(Stored items)
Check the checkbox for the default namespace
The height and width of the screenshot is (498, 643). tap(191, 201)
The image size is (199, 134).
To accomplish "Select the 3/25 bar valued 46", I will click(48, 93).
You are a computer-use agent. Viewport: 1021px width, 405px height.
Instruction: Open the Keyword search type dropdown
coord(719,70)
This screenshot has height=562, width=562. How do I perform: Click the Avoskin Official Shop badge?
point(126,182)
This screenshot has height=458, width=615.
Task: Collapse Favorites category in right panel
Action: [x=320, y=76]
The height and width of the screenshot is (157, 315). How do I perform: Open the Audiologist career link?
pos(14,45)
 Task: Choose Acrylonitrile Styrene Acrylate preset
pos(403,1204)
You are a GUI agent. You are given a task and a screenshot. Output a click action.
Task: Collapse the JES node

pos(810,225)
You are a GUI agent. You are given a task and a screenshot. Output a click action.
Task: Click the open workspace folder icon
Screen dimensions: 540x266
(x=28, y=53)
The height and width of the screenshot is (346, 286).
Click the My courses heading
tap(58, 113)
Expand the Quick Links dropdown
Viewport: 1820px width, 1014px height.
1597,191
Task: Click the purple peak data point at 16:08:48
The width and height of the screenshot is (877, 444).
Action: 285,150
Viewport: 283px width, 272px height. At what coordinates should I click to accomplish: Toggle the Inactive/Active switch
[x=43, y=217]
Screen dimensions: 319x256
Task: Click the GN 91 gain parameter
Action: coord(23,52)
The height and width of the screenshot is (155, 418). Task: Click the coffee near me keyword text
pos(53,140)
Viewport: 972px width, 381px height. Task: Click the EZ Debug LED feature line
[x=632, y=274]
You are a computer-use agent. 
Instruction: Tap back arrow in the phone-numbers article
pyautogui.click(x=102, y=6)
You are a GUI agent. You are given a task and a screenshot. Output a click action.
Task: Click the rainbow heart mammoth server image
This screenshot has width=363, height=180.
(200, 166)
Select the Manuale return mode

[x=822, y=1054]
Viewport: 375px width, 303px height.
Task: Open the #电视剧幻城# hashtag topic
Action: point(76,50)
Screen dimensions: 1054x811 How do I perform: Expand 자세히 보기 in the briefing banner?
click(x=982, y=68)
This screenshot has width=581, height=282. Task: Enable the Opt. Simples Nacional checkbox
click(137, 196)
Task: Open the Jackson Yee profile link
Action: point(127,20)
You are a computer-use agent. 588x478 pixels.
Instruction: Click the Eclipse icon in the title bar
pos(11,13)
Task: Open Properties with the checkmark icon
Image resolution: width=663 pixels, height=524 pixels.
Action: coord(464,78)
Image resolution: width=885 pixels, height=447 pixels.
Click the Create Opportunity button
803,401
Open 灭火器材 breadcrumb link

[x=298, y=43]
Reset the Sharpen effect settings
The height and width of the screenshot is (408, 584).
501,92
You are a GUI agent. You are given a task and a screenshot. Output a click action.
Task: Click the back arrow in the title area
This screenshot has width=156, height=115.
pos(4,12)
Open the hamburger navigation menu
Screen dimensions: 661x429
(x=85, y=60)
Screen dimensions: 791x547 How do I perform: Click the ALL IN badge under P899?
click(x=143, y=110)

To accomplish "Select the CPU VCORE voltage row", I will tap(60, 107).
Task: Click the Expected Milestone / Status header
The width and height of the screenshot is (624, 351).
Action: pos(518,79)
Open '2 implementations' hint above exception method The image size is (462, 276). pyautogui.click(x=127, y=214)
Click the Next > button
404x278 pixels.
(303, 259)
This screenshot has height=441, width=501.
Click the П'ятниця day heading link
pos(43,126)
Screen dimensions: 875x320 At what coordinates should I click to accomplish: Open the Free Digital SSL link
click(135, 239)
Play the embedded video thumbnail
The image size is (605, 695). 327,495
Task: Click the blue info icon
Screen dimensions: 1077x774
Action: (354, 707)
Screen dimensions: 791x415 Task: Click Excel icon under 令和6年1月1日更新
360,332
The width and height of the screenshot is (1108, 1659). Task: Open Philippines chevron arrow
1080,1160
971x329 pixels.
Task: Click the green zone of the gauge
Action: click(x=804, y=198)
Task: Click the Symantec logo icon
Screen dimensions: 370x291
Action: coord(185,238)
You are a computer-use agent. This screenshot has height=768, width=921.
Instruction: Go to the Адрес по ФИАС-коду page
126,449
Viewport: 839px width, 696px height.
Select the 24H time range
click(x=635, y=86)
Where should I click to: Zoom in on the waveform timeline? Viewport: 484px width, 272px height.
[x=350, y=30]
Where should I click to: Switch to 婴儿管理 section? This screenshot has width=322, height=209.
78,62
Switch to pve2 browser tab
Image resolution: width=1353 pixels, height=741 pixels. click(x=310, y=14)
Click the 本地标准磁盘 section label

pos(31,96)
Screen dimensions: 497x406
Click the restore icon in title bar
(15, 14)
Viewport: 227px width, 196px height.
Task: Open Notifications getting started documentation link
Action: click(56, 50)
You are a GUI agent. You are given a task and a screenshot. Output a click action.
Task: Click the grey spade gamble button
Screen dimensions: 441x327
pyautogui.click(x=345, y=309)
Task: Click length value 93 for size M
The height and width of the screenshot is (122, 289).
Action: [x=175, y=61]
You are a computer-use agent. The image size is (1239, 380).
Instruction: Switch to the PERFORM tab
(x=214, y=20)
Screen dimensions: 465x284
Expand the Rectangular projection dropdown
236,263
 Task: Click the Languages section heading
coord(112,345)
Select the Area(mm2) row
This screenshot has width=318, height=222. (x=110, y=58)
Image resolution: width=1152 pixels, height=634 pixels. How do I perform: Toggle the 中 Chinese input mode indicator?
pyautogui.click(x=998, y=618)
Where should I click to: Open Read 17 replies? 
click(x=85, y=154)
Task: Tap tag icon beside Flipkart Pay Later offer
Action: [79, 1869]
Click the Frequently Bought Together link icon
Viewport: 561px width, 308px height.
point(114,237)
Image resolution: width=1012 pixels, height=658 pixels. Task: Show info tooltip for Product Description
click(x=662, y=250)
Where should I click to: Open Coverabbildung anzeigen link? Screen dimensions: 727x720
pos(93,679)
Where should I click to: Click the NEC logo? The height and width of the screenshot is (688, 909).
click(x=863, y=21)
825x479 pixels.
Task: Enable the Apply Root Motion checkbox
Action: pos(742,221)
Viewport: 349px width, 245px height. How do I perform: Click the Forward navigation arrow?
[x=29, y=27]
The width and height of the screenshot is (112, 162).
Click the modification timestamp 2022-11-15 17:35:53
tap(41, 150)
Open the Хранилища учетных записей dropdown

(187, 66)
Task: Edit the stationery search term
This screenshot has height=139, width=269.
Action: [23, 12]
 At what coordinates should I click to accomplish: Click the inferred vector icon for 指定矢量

Exercise goal
Could the entries above be output once more, exactly as they are?

Exercise answer
Check the checkbox for the default namespace
The height and width of the screenshot is (498, 643). tap(191, 201)
The image size is (199, 134).
To accomplish "Select the 3/25 bar valued 46", I will click(48, 93).
You are a computer-use agent. Viewport: 1021px width, 405px height.
Instruction: Open the Keyword search type dropdown
coord(719,70)
This screenshot has height=562, width=562. How do I perform: Click the Avoskin Official Shop badge?
point(126,182)
This screenshot has height=458, width=615.
Task: Collapse Favorites category in right panel
Action: [x=320, y=76]
The height and width of the screenshot is (157, 315). How do I perform: Open the Audiologist career link?
pos(14,45)
 Task: Choose Acrylonitrile Styrene Acrylate preset
pos(403,1204)
You are a GUI agent. You are given a task and a screenshot. Output a click action.
Task: Collapse the JES node

pos(810,225)
You are a GUI agent. You are given a task and a screenshot. Output a click action.
Task: Click the open workspace folder icon
Screen dimensions: 540x266
(x=28, y=53)
The height and width of the screenshot is (346, 286).
Click the My courses heading
tap(58, 113)
Expand the Quick Links dropdown
Viewport: 1820px width, 1014px height.
1597,191
Task: Click the purple peak data point at 16:08:48
The width and height of the screenshot is (877, 444).
Action: 285,150
Viewport: 283px width, 272px height. At what coordinates should I click to accomplish: Toggle the Inactive/Active switch
[x=43, y=217]
Screen dimensions: 319x256
Task: Click the GN 91 gain parameter
Action: coord(23,52)
The height and width of the screenshot is (155, 418). Task: Click the coffee near me keyword text
pos(53,140)
Viewport: 972px width, 381px height. Task: Click the EZ Debug LED feature line
[x=632, y=274]
You are a computer-use agent. 
Instruction: Tap back arrow in the phone-numbers article
pyautogui.click(x=102, y=6)
You are a GUI agent. You are given a task and a screenshot. Output a click action.
Task: Click the rainbow heart mammoth server image
This screenshot has width=363, height=180.
(200, 166)
Select the Manuale return mode

[x=822, y=1054]
Viewport: 375px width, 303px height.
Task: Open the #电视剧幻城# hashtag topic
Action: point(76,50)
Screen dimensions: 1054x811 How do I perform: Expand 자세히 보기 in the briefing banner?
click(x=982, y=68)
This screenshot has width=581, height=282. Task: Enable the Opt. Simples Nacional checkbox
click(137, 196)
Task: Open the Jackson Yee profile link
Action: point(127,20)
You are a computer-use agent. 588x478 pixels.
Instruction: Click the Eclipse icon in the title bar
pos(11,13)
Task: Open Properties with the checkmark icon
Image resolution: width=663 pixels, height=524 pixels.
Action: coord(464,78)
Image resolution: width=885 pixels, height=447 pixels.
Click the Create Opportunity button
803,401
Open 灭火器材 breadcrumb link

[x=298, y=43]
Reset the Sharpen effect settings
The height and width of the screenshot is (408, 584).
501,92
You are a GUI agent. You are given a task and a screenshot. Output a click action.
Task: Click the back arrow in the title area
This screenshot has width=156, height=115.
pos(4,12)
Open the hamburger navigation menu
Screen dimensions: 661x429
(x=85, y=60)
Screen dimensions: 791x547 How do I perform: Click the ALL IN badge under P899?
click(x=143, y=110)

To accomplish "Select the CPU VCORE voltage row", I will tap(60, 107).
Task: Click the Expected Milestone / Status header
The width and height of the screenshot is (624, 351).
Action: pos(518,79)
Open '2 implementations' hint above exception method The image size is (462, 276). pyautogui.click(x=127, y=214)
Click the Next > button
404x278 pixels.
(303, 259)
This screenshot has height=441, width=501.
Click the П'ятниця day heading link
pos(43,126)
Screen dimensions: 875x320 At what coordinates should I click to accomplish: Open the Free Digital SSL link
click(135, 239)
Play the embedded video thumbnail
The image size is (605, 695). 327,495
Task: Click the blue info icon
Screen dimensions: 1077x774
Action: (354, 707)
Screen dimensions: 791x415 Task: Click Excel icon under 令和6年1月1日更新
360,332
The width and height of the screenshot is (1108, 1659). Task: Open Philippines chevron arrow
1080,1160
971x329 pixels.
Task: Click the green zone of the gauge
Action: click(x=804, y=198)
Task: Click the Symantec logo icon
Screen dimensions: 370x291
Action: coord(185,238)
You are a computer-use agent. This screenshot has height=768, width=921.
Instruction: Go to the Адрес по ФИАС-коду page
126,449
Viewport: 839px width, 696px height.
Select the 24H time range
click(x=635, y=86)
Where should I click to: Zoom in on the waveform timeline? Viewport: 484px width, 272px height.
[x=350, y=30]
Where should I click to: Switch to 婴儿管理 section? This screenshot has width=322, height=209.
78,62
Switch to pve2 browser tab
Image resolution: width=1353 pixels, height=741 pixels. click(x=310, y=14)
Click the 本地标准磁盘 section label

pos(31,96)
Screen dimensions: 497x406
Click the restore icon in title bar
(15, 14)
Viewport: 227px width, 196px height.
Task: Open Notifications getting started documentation link
Action: click(56, 50)
You are a GUI agent. You are given a task and a screenshot. Output a click action.
Task: Click the grey spade gamble button
Screen dimensions: 441x327
pyautogui.click(x=345, y=309)
Task: Click length value 93 for size M
The height and width of the screenshot is (122, 289).
Action: [x=175, y=61]
You are a computer-use agent. The image size is (1239, 380).
Instruction: Switch to the PERFORM tab
(x=214, y=20)
Screen dimensions: 465x284
Expand the Rectangular projection dropdown
236,263
 Task: Click the Languages section heading
coord(112,345)
Select the Area(mm2) row
This screenshot has width=318, height=222. (x=110, y=58)
Image resolution: width=1152 pixels, height=634 pixels. How do I perform: Toggle the 中 Chinese input mode indicator?
pyautogui.click(x=998, y=618)
Where should I click to: Open Read 17 replies? 
click(x=85, y=154)
Task: Tap tag icon beside Flipkart Pay Later offer
Action: [79, 1869]
Click the Frequently Bought Together link icon
Viewport: 561px width, 308px height.
point(114,237)
Image resolution: width=1012 pixels, height=658 pixels. Task: Show info tooltip for Product Description
click(x=662, y=250)
Where should I click to: Open Coverabbildung anzeigen link? Screen dimensions: 727x720
pos(93,679)
Where should I click to: Click the NEC logo? The height and width of the screenshot is (688, 909).
click(x=863, y=21)
825x479 pixels.
Task: Enable the Apply Root Motion checkbox
Action: pos(742,221)
Viewport: 349px width, 245px height. How do I perform: Click the Forward navigation arrow?
[x=29, y=27]
The width and height of the screenshot is (112, 162).
Click the modification timestamp 2022-11-15 17:35:53
tap(41, 150)
Open the Хранилища учетных записей dropdown

(187, 66)
Task: Edit the stationery search term
This screenshot has height=139, width=269.
Action: [23, 12]
 At what coordinates should I click to accomplish: Click the inferred vector icon for 指定矢量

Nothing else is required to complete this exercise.